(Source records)
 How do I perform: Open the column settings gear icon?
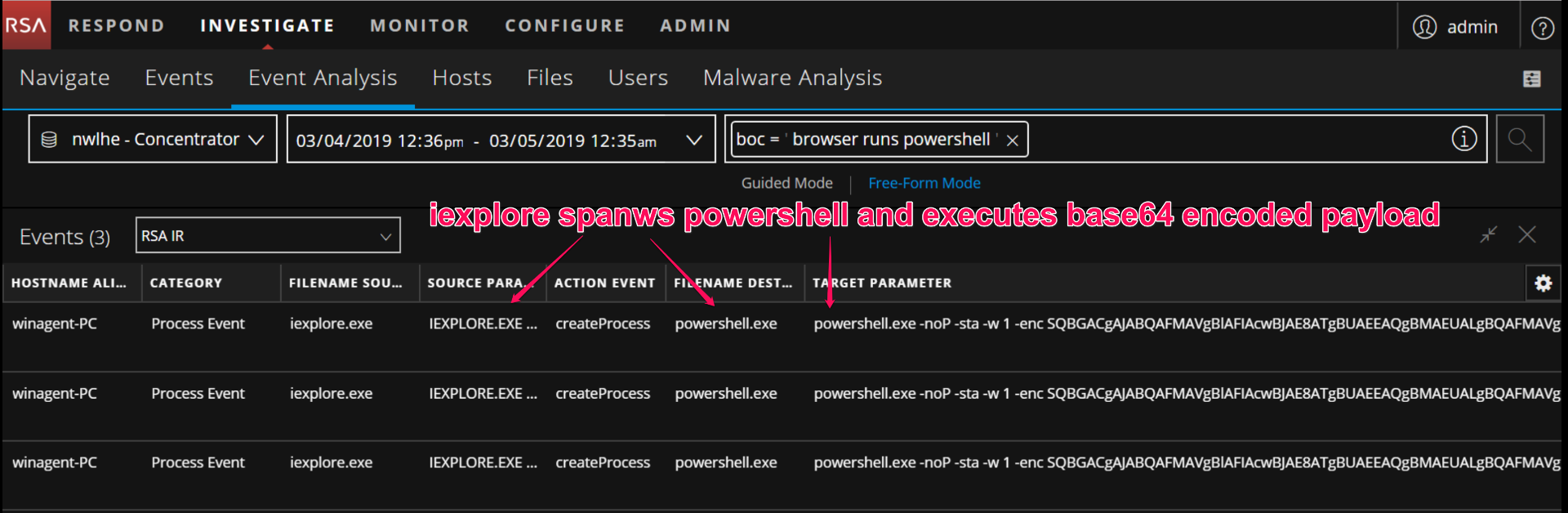pyautogui.click(x=1543, y=283)
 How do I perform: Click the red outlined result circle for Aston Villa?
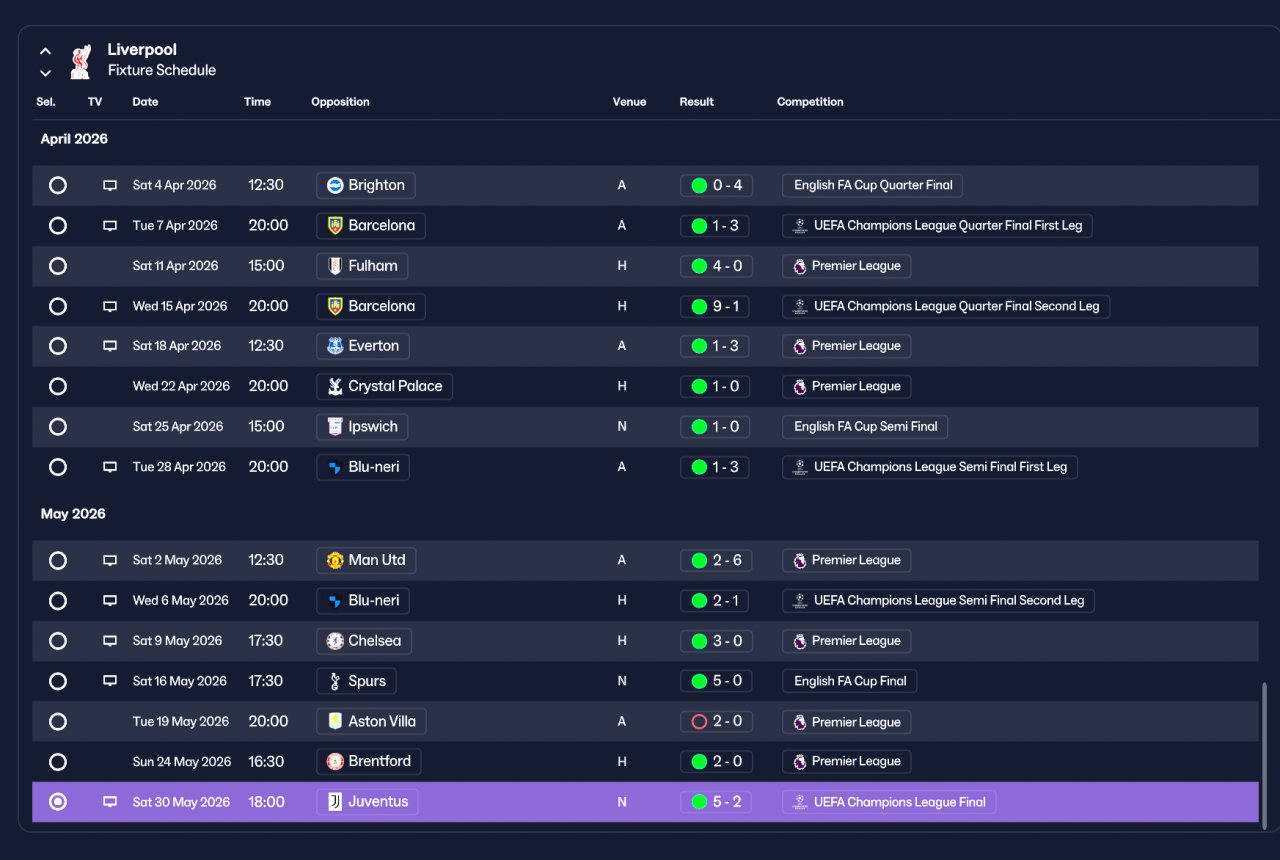[x=699, y=722]
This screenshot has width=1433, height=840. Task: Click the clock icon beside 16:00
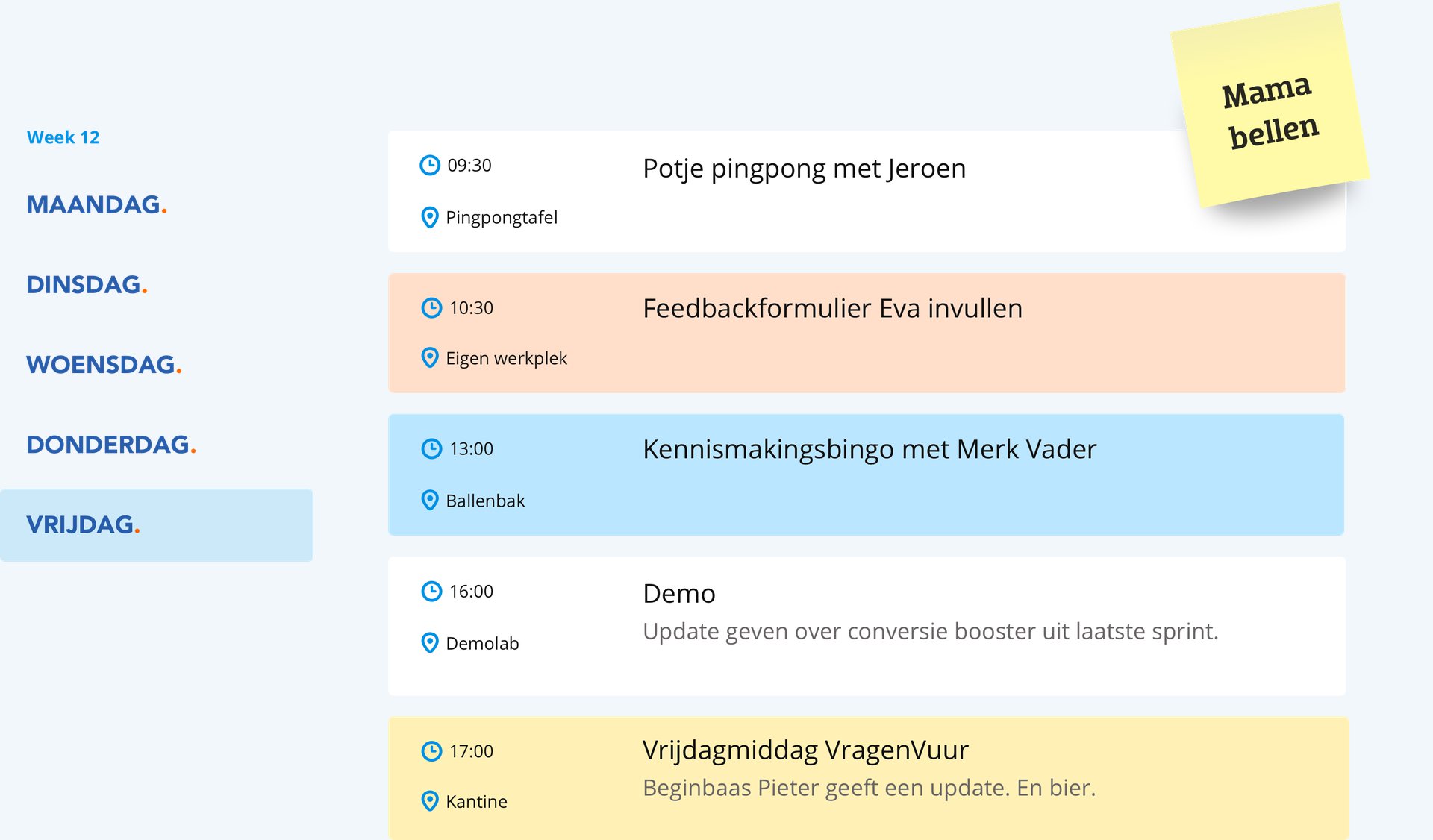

• [SET EXERCISE]:
Write down every line of the data above word for word, omitting the pictures.

• [WRITTEN RESPONSE]:
 How do I perform: Open the column settings gear icon?
pyautogui.click(x=1543, y=283)
 How do I perform: Click the red outlined result circle for Aston Villa?
[x=699, y=722]
This screenshot has width=1433, height=840. Task: Click the clock icon beside 16:00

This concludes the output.